------ Extrait fourni

Chaque semaine, Stéphan Bourcieu, DG de BSB et Docteur en Sciences de Gestion, décrypte pour toi l’actualité mondiale et apporte des clés de lecture utiles pour nourrir tes copies d’ESH ou de géopolitique cette année.

A l’été 2020, ce devait être la XXXIIe Olympiade de l’ère moderne. Les deuxièmes Jeux Olympiques organisés dans la capitale nippone, après ceux de 1964 qui avaient vu le Japon réintégrer le concert des nations, moins de vingt ans après la fin de la Seconde Guerre Mondiale.

La crise de la Covid-19 en a décidé autrement. En mars 2020, l’extraordinaire incertitude entourant alors la pandémie et la décision de certains pays (à commencer par le Canada) d’annuler la participation de leurs délégations ont conduit le CIO et le gouvernement japonais à repousser les jeux olympiques à l’été 2021.

Annulation pure et simple ?

------------
------ Données de travail

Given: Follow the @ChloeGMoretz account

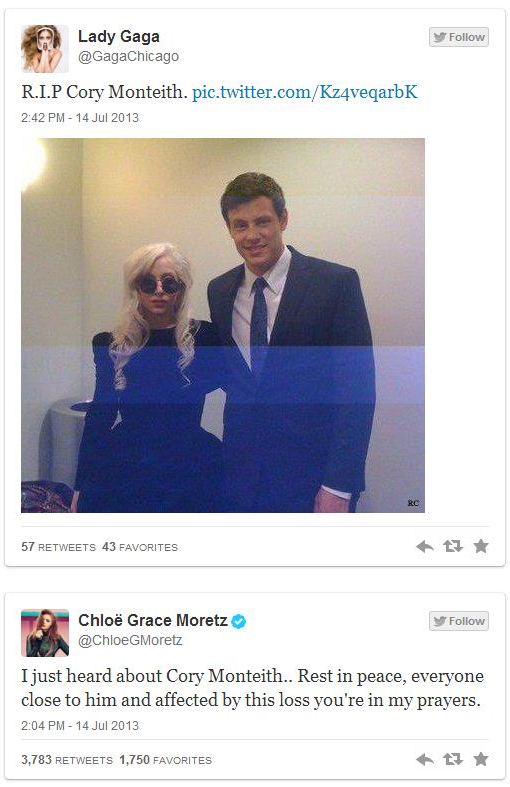Looking at the screenshot, I should [x=459, y=621].
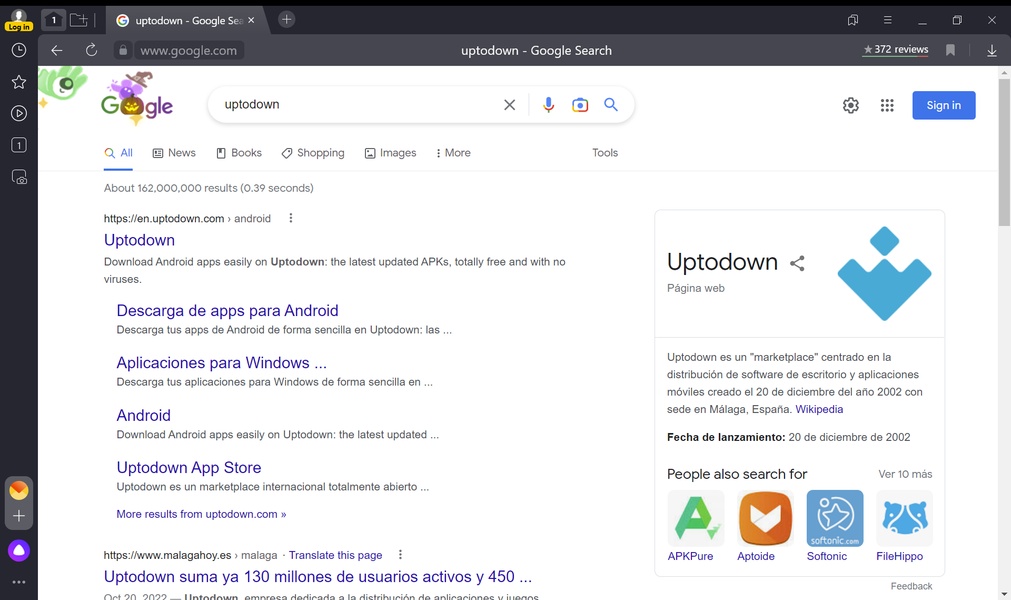Switch to the Images results tab

click(x=390, y=153)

------------

▶ _Travail demandé_:
(1) Relevez toutes les années écrites en chiffres dans le texte sur le report des Jeux Olympiques, sans répéter la même année.
(2) Répondez brièvement à ces questions sur le texte sur le report des Jeux Olympiques :
(a) Quel titre universitaire Stéphan Bourcieu porte-t-il ?
(b) En quelle année ont eu lieu les premiers Jeux Olympiques organisés dans la capitale nippone ?
(c) Qui a décidé de repousser les jeux olympiques à l'été 2021 ?
(3) Poursuivez le texte sur le report des Jeux Olympiques à partir de sa dernière ligne, « Annulation pure et simple ? ».

▶ _Vos réponses rédigées_:
(1) 1964, 2020, 2021

(2)
(a) Il est Docteur en Sciences de Gestion.
(b) En 1964.
(c) Le CIO et le gouvernement japonais.

(3)
Les jeux auront-ils pourtant lieu à l’été 2021 ? En d’autres temps, une telle question aurait défrayé la chronique et fait la une de tous les médias. Aujourd’hui, elle se pose sans déchainer les passions, tant la crise de la Covid-19 s’invite à nouveau dans le débat. Le Japon fait en effet partie des pays engagés dans une stratégie « 0 Covid ». Si ce pays a déployé avec retard sa stratégie vaccinale, il est en revanche en pointe dans la lutte pour l’éradication du virus ; stratégie facilitée par la nature insulaire du pays et le caractère discipliné du peuple japonais.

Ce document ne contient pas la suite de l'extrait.